The Division of Child Protection and Permanency (DCPP), formerly known as the Division of Youth and Family Services (DYFS) has been granted broad powers both from State statute and the New Jersey Administrative Code. The question becomes whether agents of the State acting under those powers, exceed their scope, and violate the due process rights of those parents and families that they are meant to protect? The CPP’s investigatory broad power flows from the structure of statutes and administrative code. The overzealous application of such power, even if intended in good faith, can be intrusive and damaging to the family unit the laws were intended to protect.
The Basic Processing of an Allegation of Abuse and/or Neglect:
First, CPP is required to investigate all allegations of child abuse and neglect.
Second, anyone who reports an allegation of child abuse and neglect is protected by the cloak of confidentiality.
Third, at the conclusion of its investigation CPP makes a determination based upon the New Jersey Administrative Code. N.J.A.C. 10:129-7.3. The “Division Action” determination levels are:
3. Not Established – if there is not a preponderance of the evidence that a child is an abused or neglected child, but “evidence indicates that the child was harmed or was placed at risk of harm;”

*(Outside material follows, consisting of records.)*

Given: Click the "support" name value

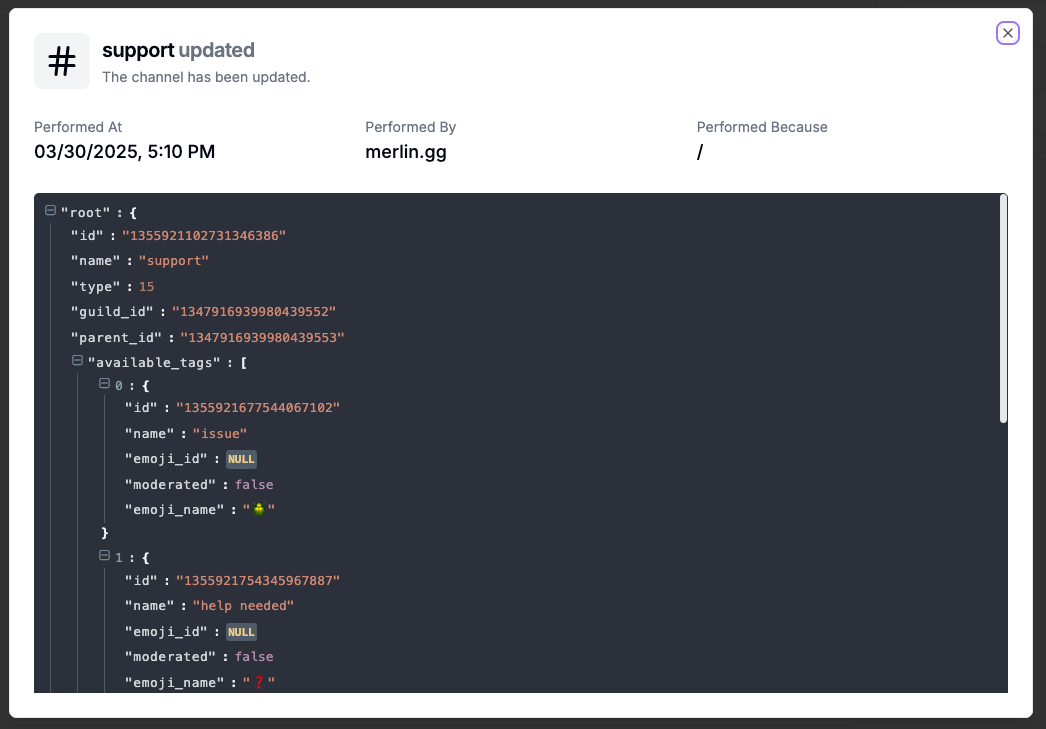Looking at the screenshot, I should click(x=173, y=261).
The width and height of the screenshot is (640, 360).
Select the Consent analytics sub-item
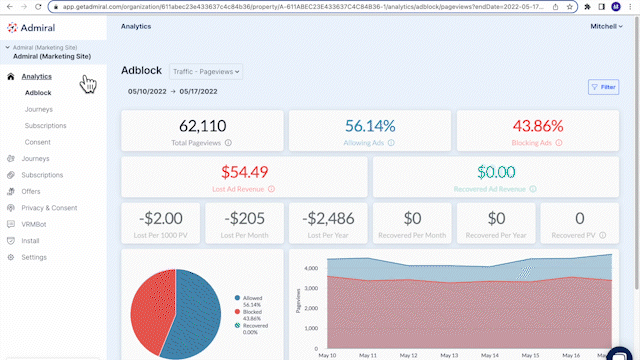(x=38, y=142)

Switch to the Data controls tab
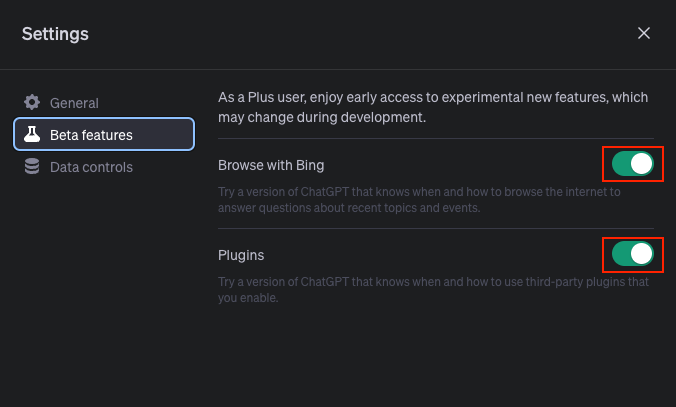[x=104, y=166]
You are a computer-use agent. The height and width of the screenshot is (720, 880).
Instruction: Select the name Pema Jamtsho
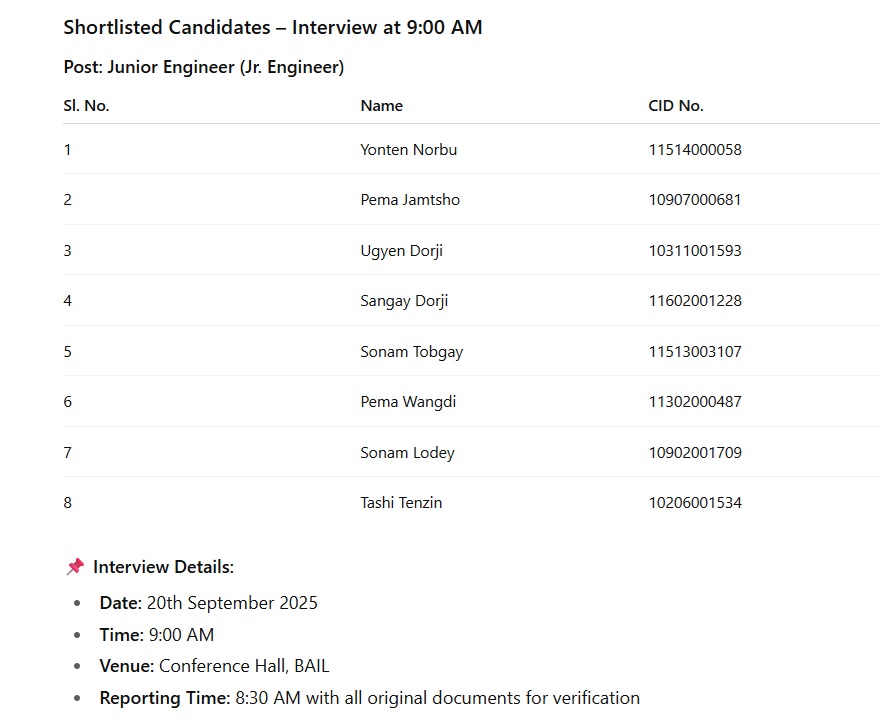[x=410, y=200]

The person identified as the “perpetrator” who is the subject of a “Notification of Finding” as to Substantiated and/or Established has the opportunity to dispute a finding of abuse or neglect. N.J.A.C. 10:129-7.6, N.J.A.C. 10:120A. There is an dispositional review and/or appeal process from a determination of the first two levels, which allows for review by the agency itself and then by the Office of Administrative Law pursuant to the Administrative Procedure Act, N.J.S.A. 52:14B-1 et seq. Such a process allows for notice and the ability to challenge the determinations by the agency. Under these determinations there are provisions to provide due process in the action by the State.
When the CPP investigation determines that the allegation is Unfounded, there is a process by which it remains in the local regional CPP office and then is subject to “expunction” after a period of three years if no further issues are raised. N.J.A.C. 10:129-7.7, N.J.A.C. 10:129-8. Again such a process where information relating to an allegation remains at a local CPP office for a limited period of time and then is expunged appears to be rational and reasonably related to a legitimate government interest.
Where Due Process is Denied:
In the never-never-land of “Not Established,” with insufficient evidence to support abuse or neglect by a preponderance of the evidence, CPP will make a finding that there is “evidence that the child was harmed or was placed at risk of harm.” The allegations, the investigation information, and “findings” remain in CPP’s local regional office files forever, without the right to know the “evidence,” to challenge the allegations, and without the right of expunction.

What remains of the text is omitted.